For most of the counties involved, the Metropolitan Planning Organization would be the formal link between local plans and the DOT, answered Nicholson. MPO Coordinator Dan Baechtold added, “There may be things that we come up with locally in our plan that would require some change from DOT.”

Yet another uncertainty is exactly which counties would be included in the nonattainment designation. If any of the designated counties and major cities refuses to accept the compact, it becomes null for all of them, and nonattainment status will be imposed. The compact is, however, nonbinding — any government can sign it, then change its mind and drop back to nonattainment without affecting the rest.

Will Haywood County go along?

Haywood County is the wild card. Even though its Waynesville monitors show average ozone levels that are still below the 85 ppb standard, the county will probably still be included in the census-based “Metropolitan Statistical Area” that is the EPA’s basis for delineating nonattainment areas.
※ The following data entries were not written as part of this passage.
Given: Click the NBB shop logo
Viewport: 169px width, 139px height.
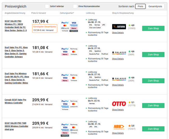Looking at the screenshot, I should click(119, 127).
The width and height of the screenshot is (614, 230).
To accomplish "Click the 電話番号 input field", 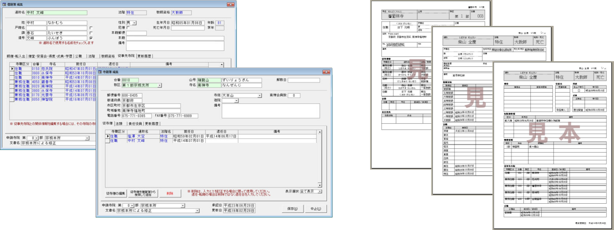I will (x=136, y=116).
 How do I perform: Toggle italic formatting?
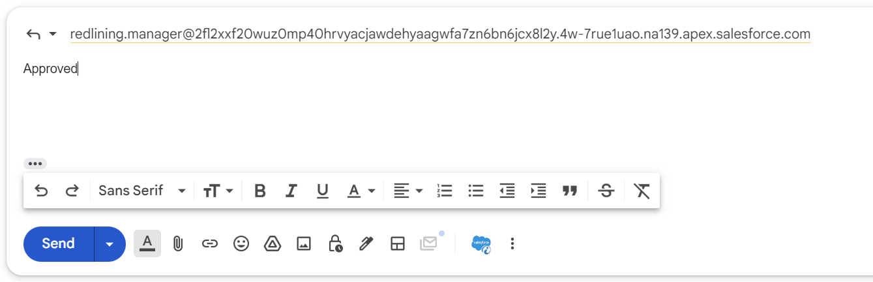pos(291,191)
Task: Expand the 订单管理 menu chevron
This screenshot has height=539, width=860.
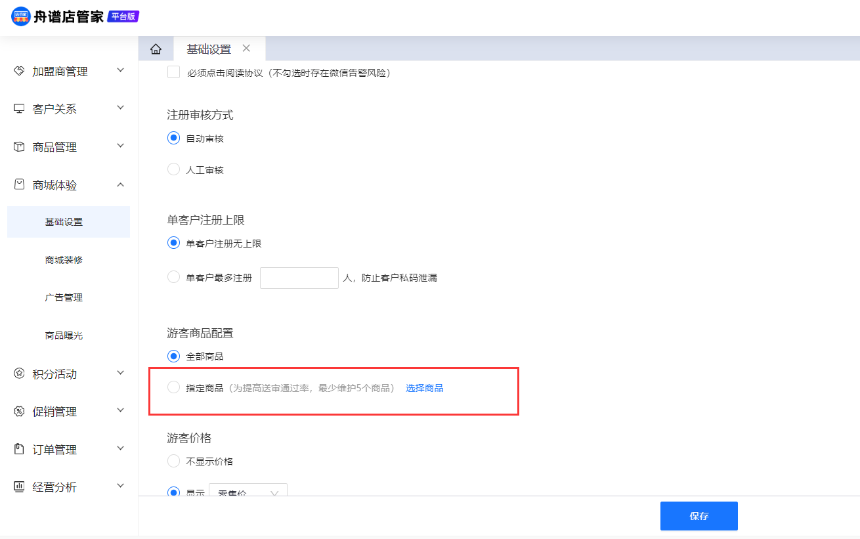Action: [120, 448]
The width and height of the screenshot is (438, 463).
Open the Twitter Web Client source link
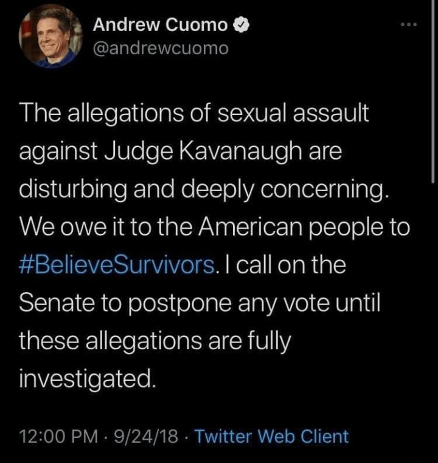click(271, 436)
And two years ago, Haywood abruptly pulled out of the WNC Regional Air Pollution Control Agency, the predecessor of the AQA.

Haywood County Manager Jack Horton told this reporter: “Transportation is going to be a big factor on this air-quality issue. No air quality, no money for roads; no money for roads, no economic development and so forth, so it all ties together. I wouldn’t dare try to speak for my board of county commissioners, but I think when they look at the facts, that we will be working with Asheville, Buncombe and the MSA to do what we can as far as air quality.”
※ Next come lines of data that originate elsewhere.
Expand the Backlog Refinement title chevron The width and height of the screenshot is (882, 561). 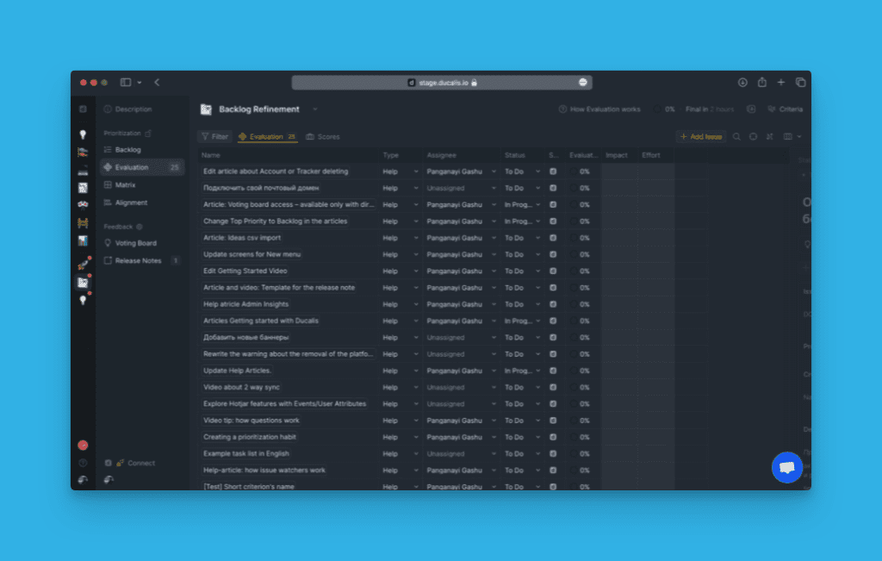(315, 109)
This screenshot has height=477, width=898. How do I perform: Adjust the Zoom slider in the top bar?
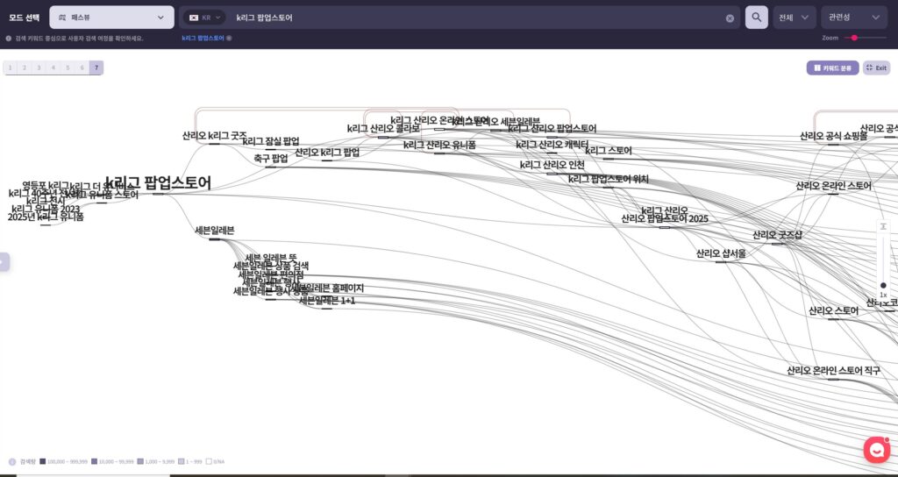pos(854,38)
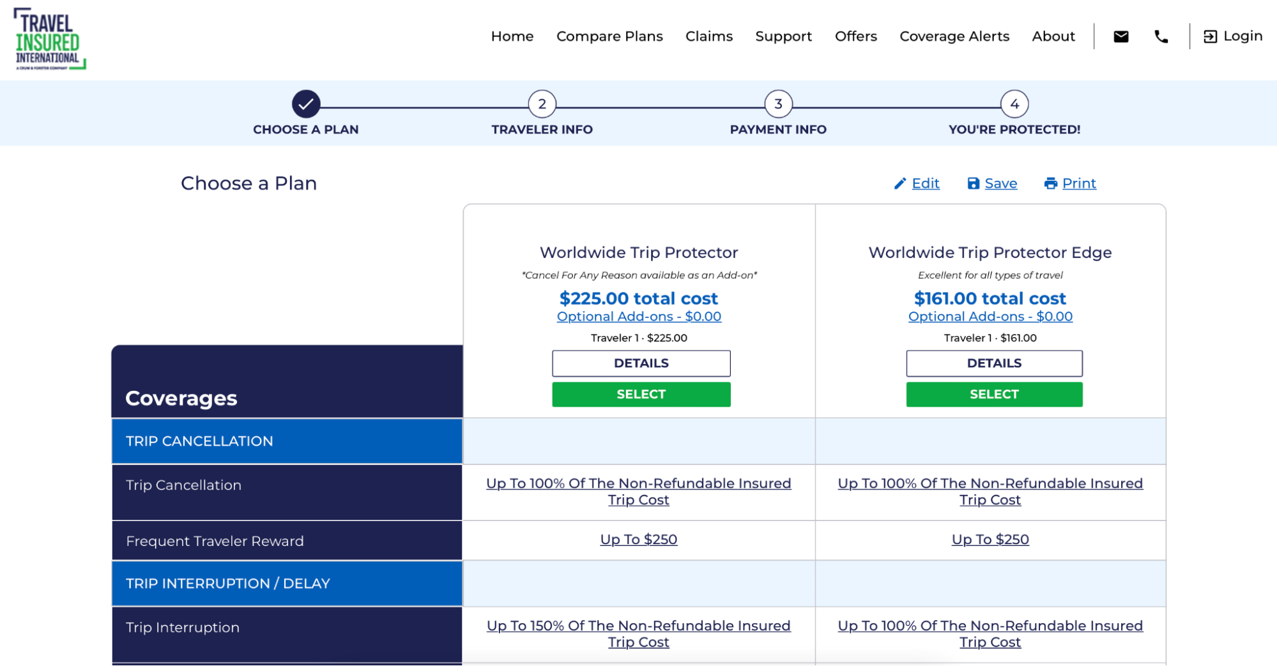Open the 150% Trip Interruption coverage link
Screen dimensions: 1277x666
pyautogui.click(x=638, y=626)
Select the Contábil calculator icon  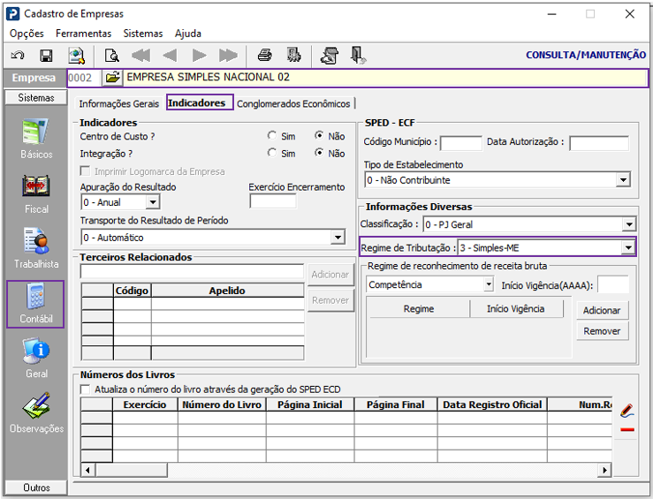36,304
But for some local decision-makers, economic concerns may take a back seat to environmental ones. “The bottom line,” declared Asheville City Council member Holly Jones near the end of the briefing, “is that we want to clean up our air for the most vulnerable in our society to breathe. [Public health] is the bottom line.”

NOx — it’s not what you’d think

Nitrogen oxide, or NOx — the key human-made ingredient in ozone pollution, emitted from tailpipes and smokestacks alike — stands several commonly heard assumptions about air pollution on their head.
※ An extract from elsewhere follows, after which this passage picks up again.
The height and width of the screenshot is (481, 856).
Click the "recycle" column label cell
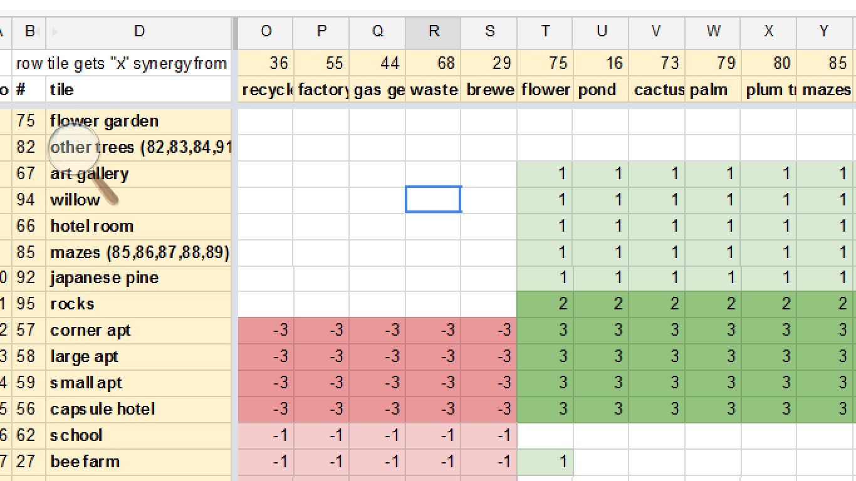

Myth: Most of our air pollution is blown in from somewhere else.

Fact: A years-long study by air-quality experts with the Southern Appalachian Mountains Initiative found that to be true only at some of the higher elevations between here and Tennessee — specifically, the Great Smoky Mountains National Park, Linville Gorge and Shining Rock Wilderness — where prevailing winds do blow ozone and sulfate particles in from the TVA’s coal-fired power plants. But nearly everywhere else, say the experts, we’re stewing in our own smog — especially in the valleys where most of us live and drive our NOx-spewing internal-combustion engines. Statewide, at least half of the NOx is generated by these mobile sources — and the proportion is almost certainly higher in WNC, since our two main point sources (CP&L and Blue Ridge Paper) already use some of the most advanced NOx-reduction technology in the state. Even on nearby ridge tops, notes Paul Muller of the state Division of Air Quality, ozone readings are highest on the days when they’re also high in the valleys where our population is concentrated. In the valleys, readings tend to peak in midafternoon; on the ridge tops, they peak around midnight, suggesting that the ozone may be rising up the mountainsides after the daytime inversion layer that generally traps it in the valleys has dissipated.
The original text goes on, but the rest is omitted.